In 2013, the threshold for medical deductions increased to 10% because of the 2010 health-care legislation; however, this does not apply until 2017 if you are 65 or older. For example, if you had $100,000 in adjusted gross income, you will only be able to deduct medical expenses exceeding $10,000, up from $7,500 in 2012. That is a loss of $2,500 in deductions, for an effective tax increase of nearly $625, assuming marginal tax rates of 25%.

Because it will be tougher to take the medical expense deduction, you may need to look at other solutions in order to minimize the taxes you pay. For instance, if your employer offers an FSA (Flexible Spending Arrangement) or an HSA (Health Savings Account), maximize the amount you can contribute as this is deducted from your taxable salary. Then, you can reimburse yourself, tax-free, for qualified medical expenses that your insurance does not reimburse.

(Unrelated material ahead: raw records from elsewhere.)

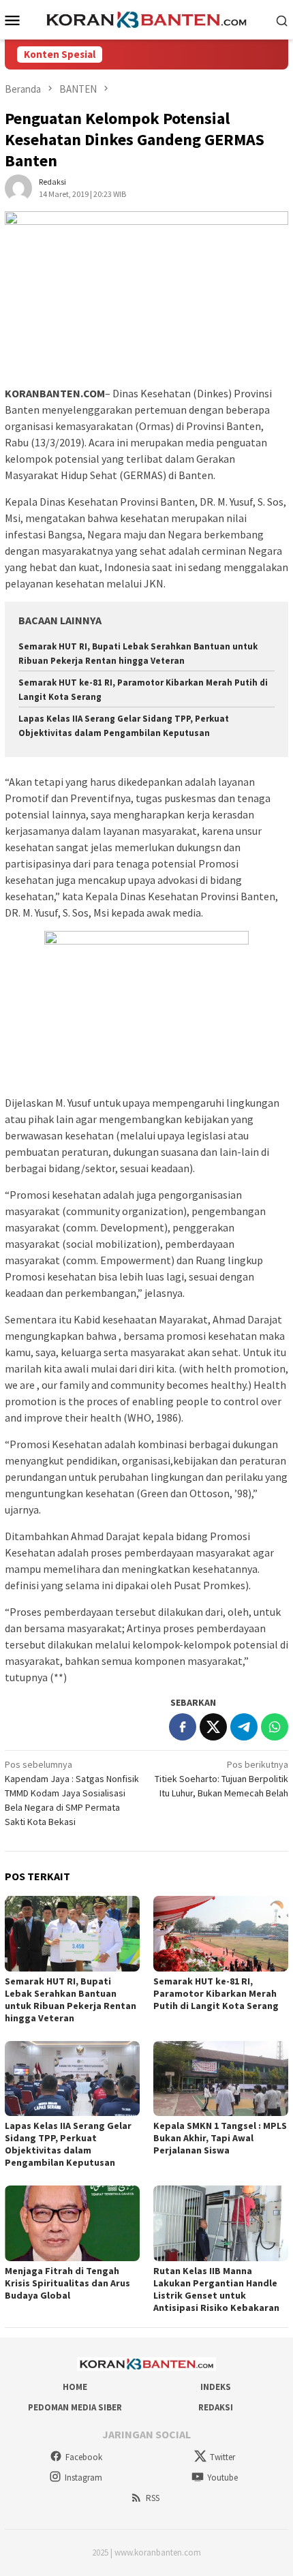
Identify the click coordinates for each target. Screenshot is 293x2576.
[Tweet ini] (213, 1727)
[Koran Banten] (146, 18)
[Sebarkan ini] (182, 1727)
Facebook (83, 2457)
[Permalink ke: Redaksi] (18, 187)
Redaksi (215, 2407)
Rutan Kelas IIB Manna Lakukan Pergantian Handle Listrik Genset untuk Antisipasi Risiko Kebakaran (216, 2289)
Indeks (215, 2387)
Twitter (222, 2457)
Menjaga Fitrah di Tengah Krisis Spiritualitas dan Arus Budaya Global (67, 2283)
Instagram (83, 2477)
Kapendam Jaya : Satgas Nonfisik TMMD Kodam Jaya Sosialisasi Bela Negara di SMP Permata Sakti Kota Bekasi (72, 1793)
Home (75, 2387)
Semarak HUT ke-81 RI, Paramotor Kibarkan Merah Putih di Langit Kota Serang (216, 1993)
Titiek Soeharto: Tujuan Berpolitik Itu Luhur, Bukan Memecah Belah (221, 1778)
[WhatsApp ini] (274, 1727)
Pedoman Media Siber (75, 2407)
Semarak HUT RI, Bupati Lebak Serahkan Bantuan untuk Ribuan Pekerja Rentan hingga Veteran (70, 1999)
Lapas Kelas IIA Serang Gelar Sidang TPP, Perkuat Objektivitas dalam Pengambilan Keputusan (68, 2143)
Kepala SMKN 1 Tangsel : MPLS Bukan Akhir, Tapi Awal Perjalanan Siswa (220, 2137)
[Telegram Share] (244, 1727)
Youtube (222, 2477)
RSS (152, 2498)
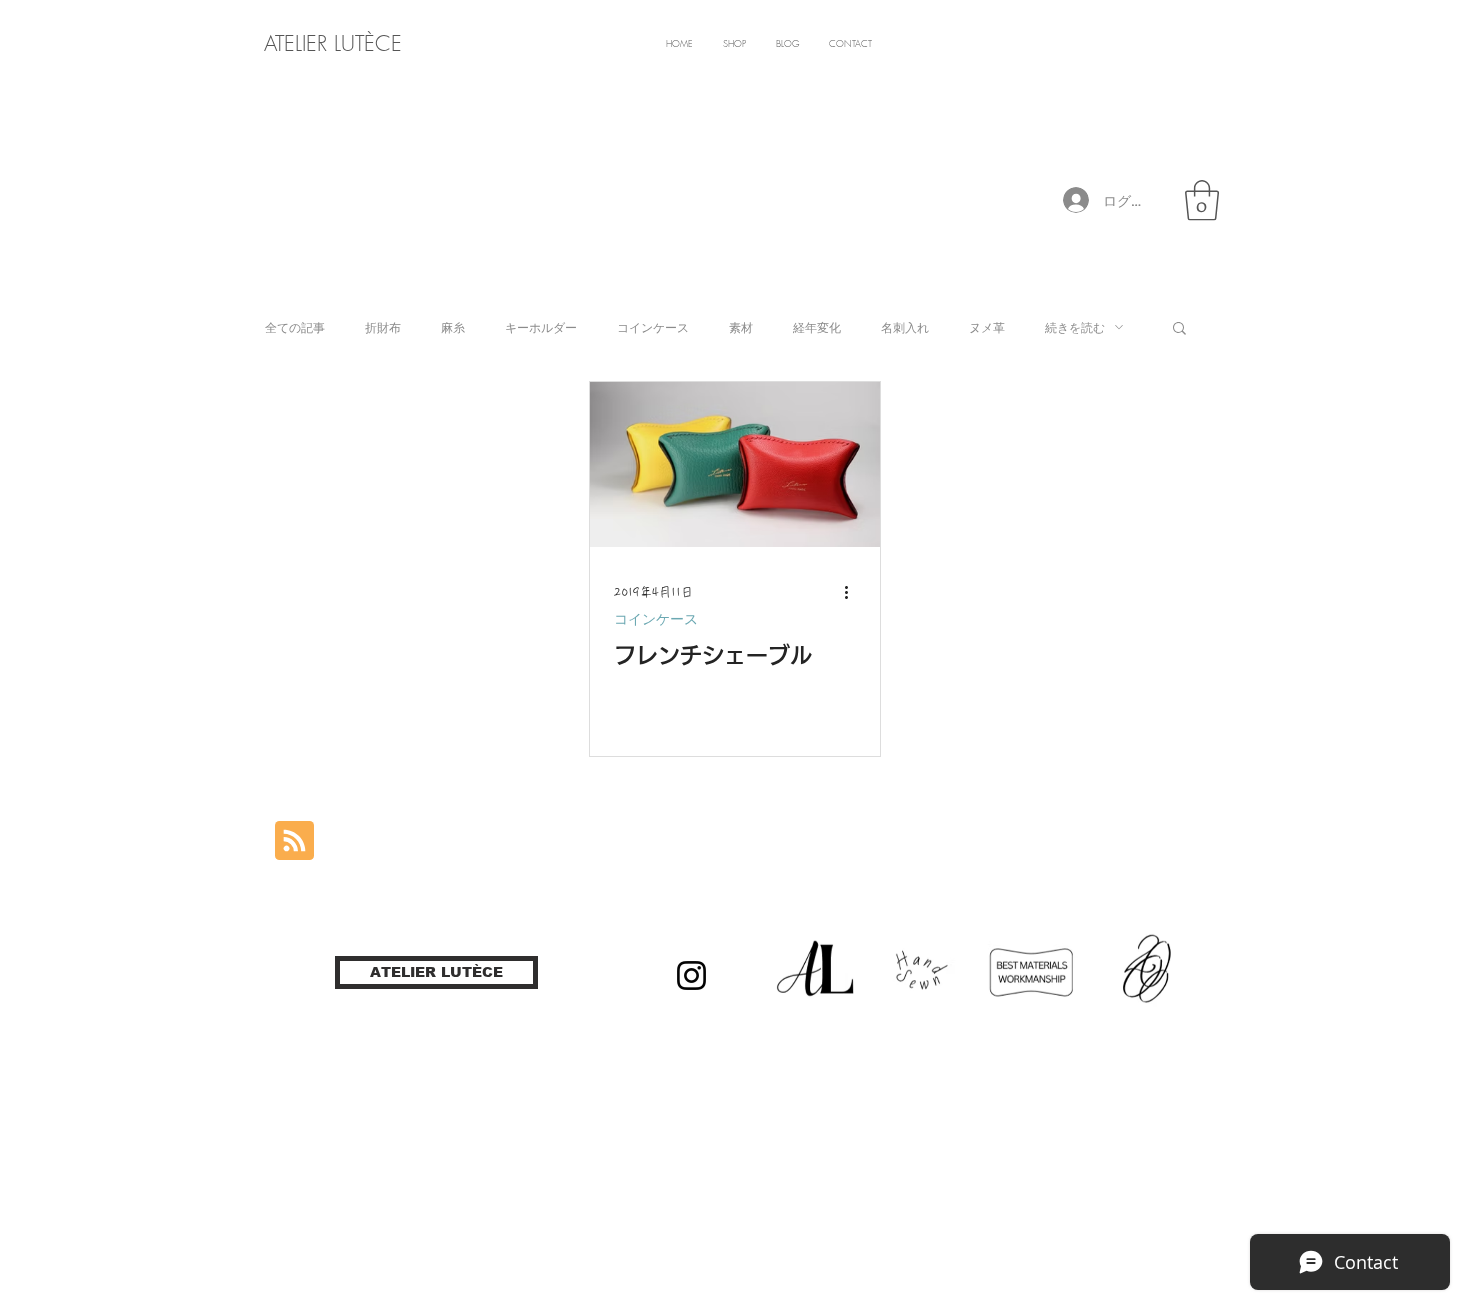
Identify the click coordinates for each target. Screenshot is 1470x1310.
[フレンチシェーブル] (735, 464)
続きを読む (1075, 327)
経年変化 (817, 327)
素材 (741, 327)
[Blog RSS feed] (294, 841)
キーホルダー (541, 327)
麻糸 (453, 327)
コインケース (653, 327)
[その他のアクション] (853, 592)
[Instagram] (691, 975)
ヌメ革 (987, 327)
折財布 (383, 327)
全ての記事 (295, 327)
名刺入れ (905, 327)
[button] (1202, 200)
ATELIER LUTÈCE (333, 43)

With FSA plans, individuals should be aware of the annual limits and restrictions. In general, you forfeit FSA funds not used by the end of the calendar year. Beginning with the year 2013, the annual limit for FSA contributions is $2,500. Because the funds may be lost at the end of the year, the recommendation is to set aside just enough funds to cover your expected out of pocket medical expenses such as office co-pays, prescriptions, and eyeglasses. FSA plans provide savings that are pre-tax for federal income, Social Security, and Medicare taxes.

In order to contribute to an HSA, you must have a high-deductible health insurance plan. Unlike an FSA plan, you do not have to spend the money by the end of the year and it can grow for later use. Like an FSA, the contributions are tax-free as are the withdrawals for qualified medical expenses.

In summary, plan ahead and make sure you are using the tools available to you. This will decrease the amount of taxes you pay and keep more money in your pocket.